Anything by Georgette Heyer (including her mysteries), Agatha Christie, Ngaio Marsh, Margery Allingham, Carola Dunn, Baroness Orczy and many more. Yes, I tend to prefer a costume drama or romance that doubles as a mystery. I love the era from late Georgian to the 1920's through 1940's. GH was my first introduction to an excellent mystery story that was also a well-written romance. Even my husband liked them. I got bored with most straight romances because they just don't have an interesting story line beyond the heroine's trials and tribulations.

Marissa Doyle said...

mamafrog, I got my husband hooked on Georgette Heyer too. :) And I don't read much romance that doesn't also have other elements for the same reason--I like lots of exterior plot and turmoil to go with the inner bits.

QNPoohBear said...

Jane Austen and Georgette Heyer, plus childhood favorites like Anne of Green Gables and the American Girl books.
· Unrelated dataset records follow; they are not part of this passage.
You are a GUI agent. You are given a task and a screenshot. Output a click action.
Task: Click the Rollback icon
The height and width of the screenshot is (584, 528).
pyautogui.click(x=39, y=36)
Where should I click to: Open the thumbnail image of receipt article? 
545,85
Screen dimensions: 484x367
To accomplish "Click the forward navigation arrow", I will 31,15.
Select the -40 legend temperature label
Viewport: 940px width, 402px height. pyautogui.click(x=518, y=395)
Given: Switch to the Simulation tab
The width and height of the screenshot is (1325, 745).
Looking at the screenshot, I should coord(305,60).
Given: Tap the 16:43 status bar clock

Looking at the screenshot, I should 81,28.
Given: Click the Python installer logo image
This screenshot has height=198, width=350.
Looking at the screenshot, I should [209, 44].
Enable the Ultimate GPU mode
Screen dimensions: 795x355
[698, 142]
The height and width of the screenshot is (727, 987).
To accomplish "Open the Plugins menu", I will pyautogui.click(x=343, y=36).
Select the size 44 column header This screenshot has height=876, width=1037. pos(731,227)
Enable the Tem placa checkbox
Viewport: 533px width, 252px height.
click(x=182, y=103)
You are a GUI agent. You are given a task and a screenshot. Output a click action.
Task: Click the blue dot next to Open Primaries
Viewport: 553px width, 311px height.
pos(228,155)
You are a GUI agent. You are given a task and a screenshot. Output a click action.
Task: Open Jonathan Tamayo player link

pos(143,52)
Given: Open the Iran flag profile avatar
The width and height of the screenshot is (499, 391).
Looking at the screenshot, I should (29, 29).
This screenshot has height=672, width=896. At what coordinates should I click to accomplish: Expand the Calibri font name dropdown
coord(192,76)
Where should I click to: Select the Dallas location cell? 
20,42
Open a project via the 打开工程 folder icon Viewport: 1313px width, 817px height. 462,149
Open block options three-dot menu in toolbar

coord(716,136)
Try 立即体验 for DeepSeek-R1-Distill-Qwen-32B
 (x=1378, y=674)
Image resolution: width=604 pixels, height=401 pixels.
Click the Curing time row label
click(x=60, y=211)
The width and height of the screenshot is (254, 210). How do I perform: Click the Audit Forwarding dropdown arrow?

Sorcery and Cecilia is a great book! I highly recommend it. It led me to Bewitching Season!

veedham said...

So difficult to pick favourites. Heyer, of course - except then which ones? The Grand Sophy, Arabella, Cotillion for starters. I have fondnesses for your other names authors too. Also, one of my long standing authors, is Meriol Trevor, especially her Luxembourg series. Patricia Veryan is a great read. Dinah Dean also wrote excellent romances, her Russian series is particularly good. For someone from the period, apart from Austen, there is Thomas Love Peacock who is definitely not to be taken seriously. Historical writers from the early 20th Century were legion, I zoomed through these at one point, and still can enjoy them - Raphael Sabatini, Stanley Weyman, Samuel Rutherford Crockett, Jeffrey Farnol and of course Baroness Orczy (who can go past the Scarlet Pimpernel). Too many authors.